The defense wanted wording in the jury instructions related to portions of surveillance video from the day of the attack that were not preserved.
Broward Circuit Judge Elizabeth Scherer denied the motion, writing that the request was “contrary to the law.”
Last month, the defense asked Scherer to consider throwing the case out or to block surveillance video of the Nov. 13, 2018 incident involving the confessed Parkland school shooter, arguing the Broward Sheriff’s Office did not preserve “all audio and video recordings of Mr.

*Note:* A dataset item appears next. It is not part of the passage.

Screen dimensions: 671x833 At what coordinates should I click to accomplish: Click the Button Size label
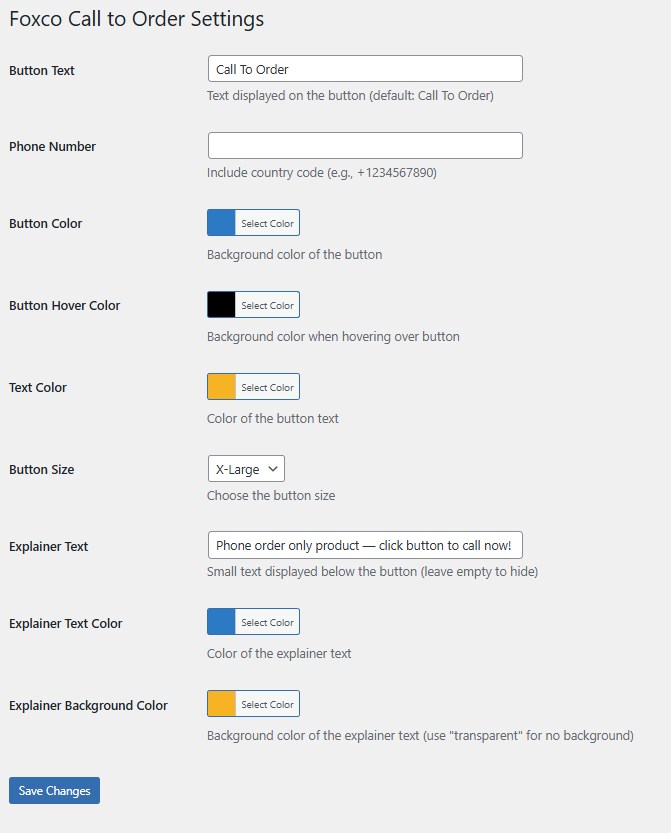tap(41, 470)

Cruz’s pod” and “all of the video of the location of the incident.”
Scherer denied that motion, saying video outside of what was preserved was “not material and exculpatory.”
The defense last week filed a motion seeking the following language be part of instructions read to the jury:
“If you find that the Broward Sheriff’s Office lost, destroyed, mutilated, altered, concealed or otherwise caused any evidence to be unavailable while it was within its possession, custody, or control; and the evidence would have been material in deciding the issues in this case; then you may, but are not required to, infer that this evidence would have been unfavorable to the State. You may consider this, together this the other evidence, in rendering a verdict in this case.”
Scherer denied that motion as well, writing in her decision Monday that, “Giving such an instruction with regard to surveillance video in which it is pure speculation to whether it contains any evidence which is either material to the instant charges or favorable to the Defendant, is contrary to the law.”
She added: “In our case, the charged incident was captured on video and is preserved and available to the parties in this case (in addition to a few minutes before and after the incident took place).”
The case of Cruz’s jail scruffle with Broward Sheriff’s Office Sgt. Raymond Beltran is set to begin Monday with final jury selection and then arguments opening on Tuesday. Last week, 106 people qualified for the final jury selection after a two-day pre-screening.
Cruz, 23, faces several charges in this case, including attempted aggravated battery on a law enforcement officer.
The case is separate from the trial on the Marjory Stoneman Douglas High School killings that is expected to follow later this year. But the outcome could have a significant impact on the capital homicide trial, because a conviction could be used as an aggravating factor in a potential penalty phase.